Your reply should consist only of the lines from the one holding "Click the 1,164.0 MM wheel base value" to the last line of the data below, written out exactly and without pictures.
--- Data extracts Enclosed Below ---
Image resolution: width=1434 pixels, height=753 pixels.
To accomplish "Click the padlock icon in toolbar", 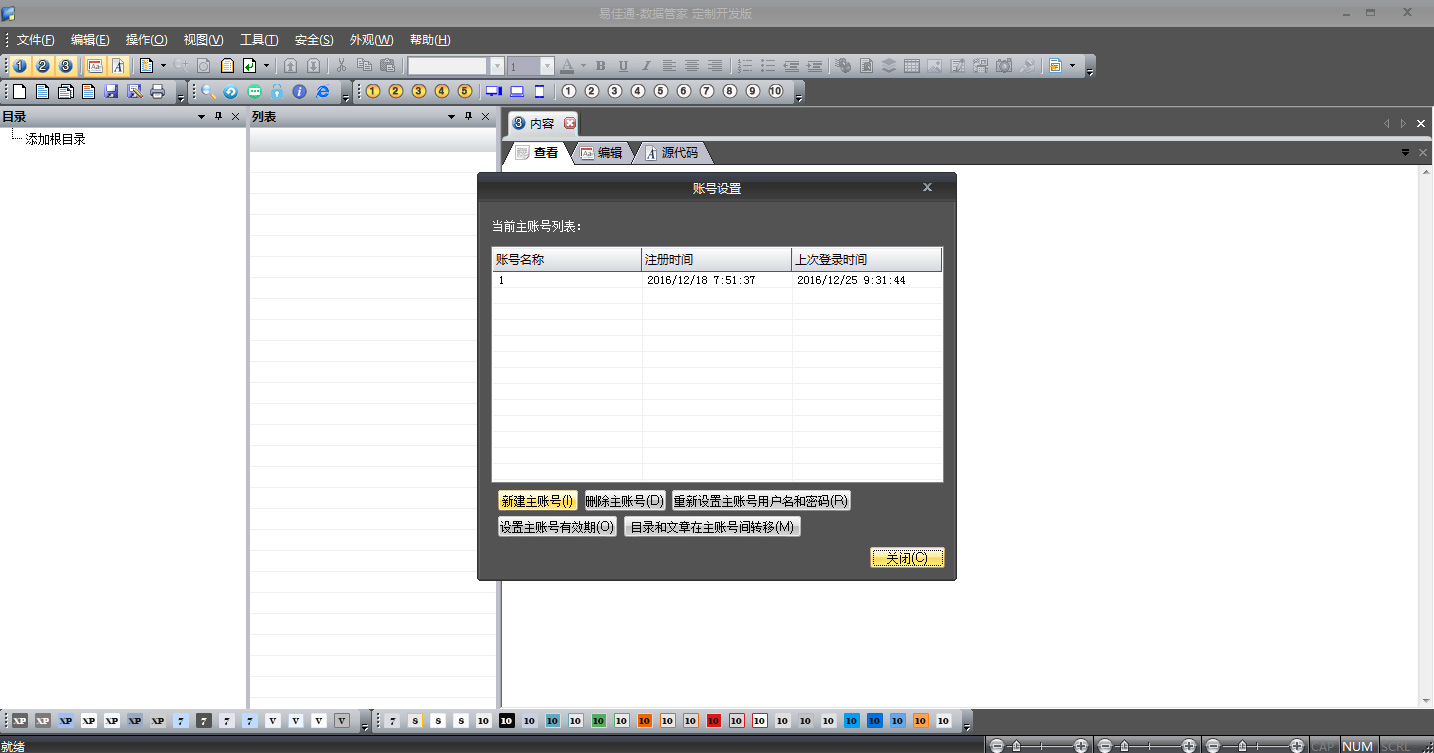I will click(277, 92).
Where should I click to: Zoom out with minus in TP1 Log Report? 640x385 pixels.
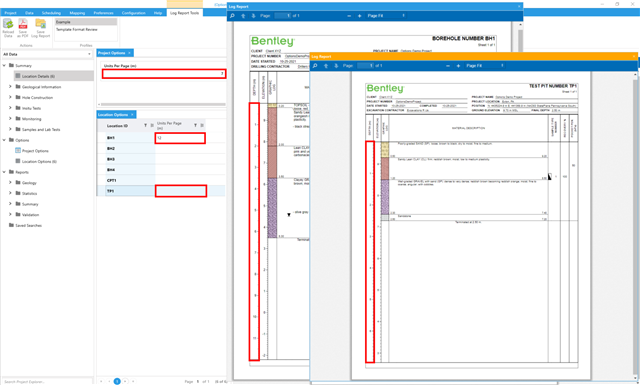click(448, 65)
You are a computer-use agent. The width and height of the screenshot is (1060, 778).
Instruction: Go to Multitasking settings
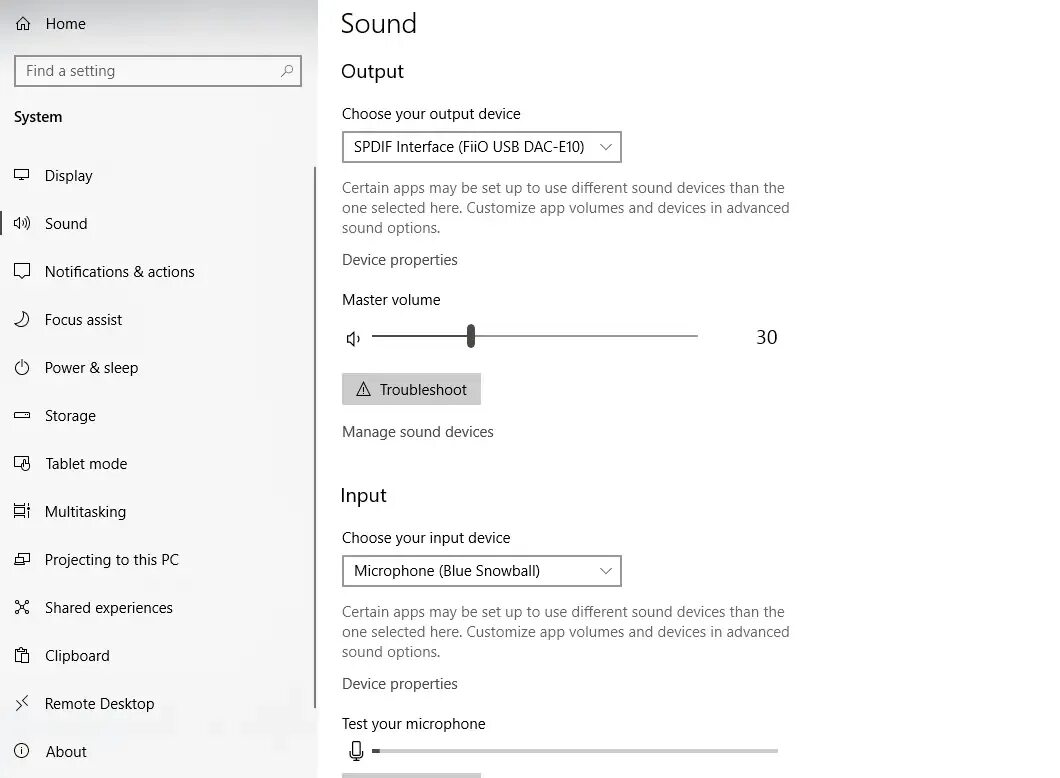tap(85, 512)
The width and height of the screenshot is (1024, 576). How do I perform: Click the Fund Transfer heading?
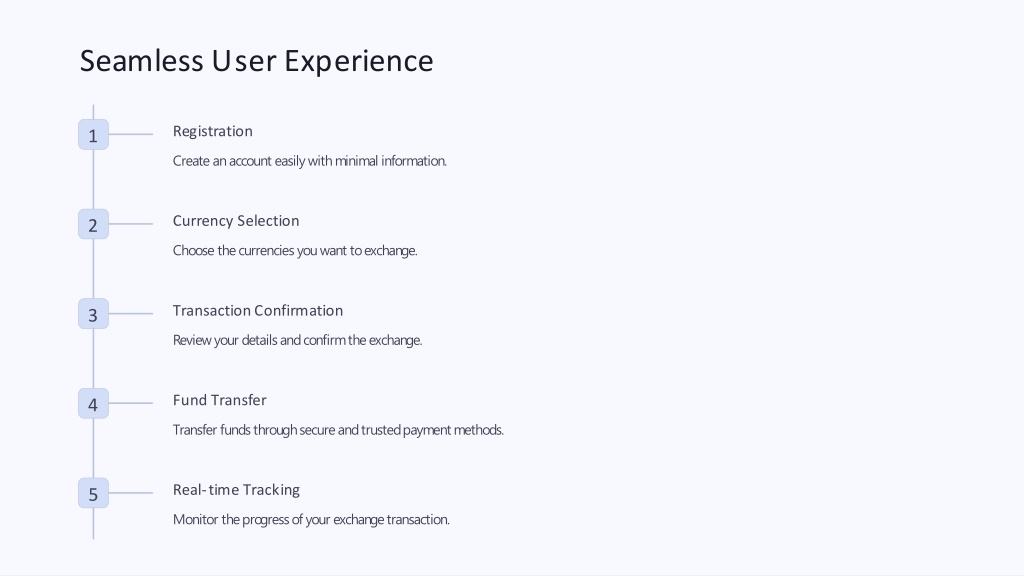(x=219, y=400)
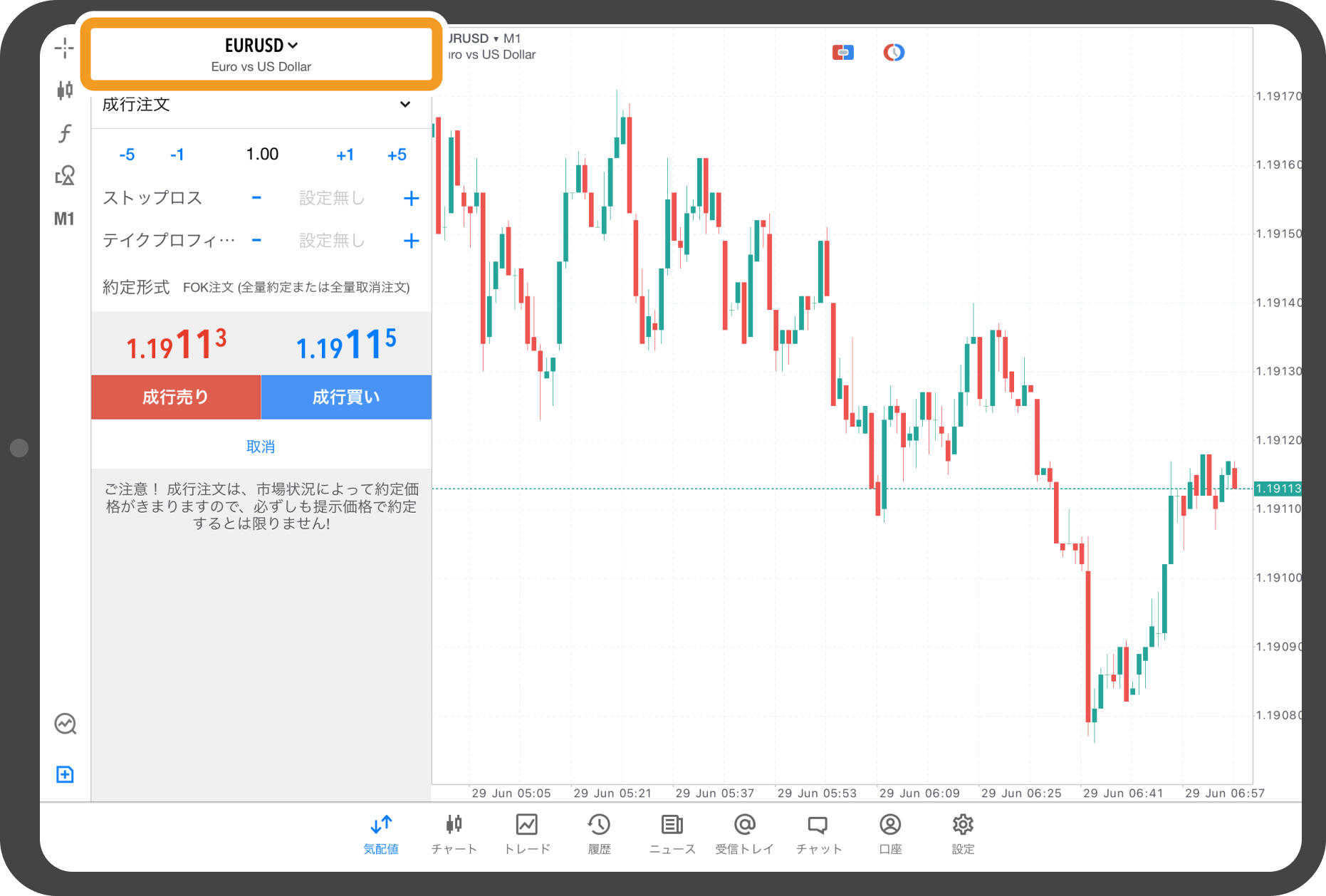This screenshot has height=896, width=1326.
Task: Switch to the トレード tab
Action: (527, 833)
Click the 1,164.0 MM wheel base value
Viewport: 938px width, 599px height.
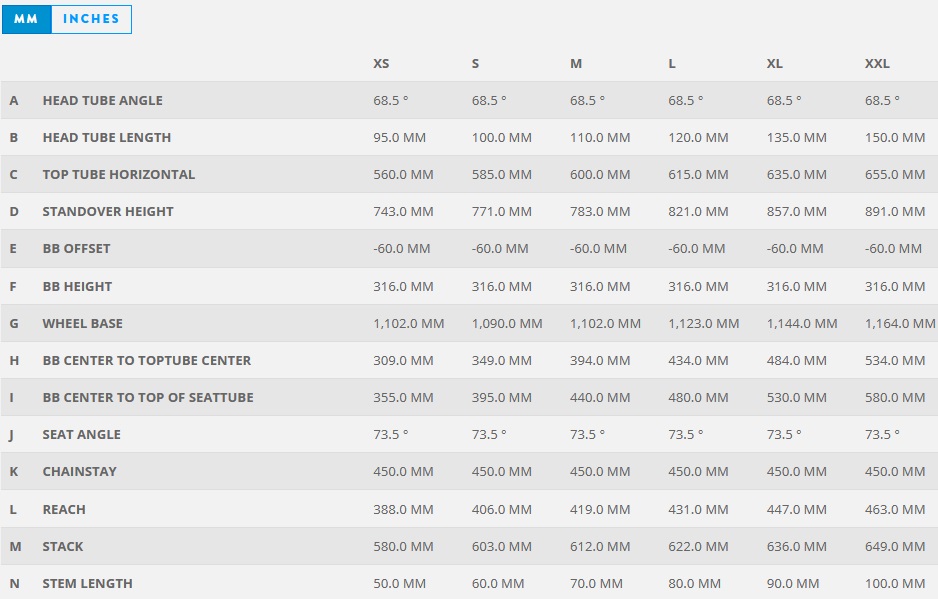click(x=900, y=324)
--- End of Enclosed Data extracts ---
> **Task answer**:
Click the 1,164.0 MM wheel base value
Viewport: 938px width, 599px height.
click(x=900, y=324)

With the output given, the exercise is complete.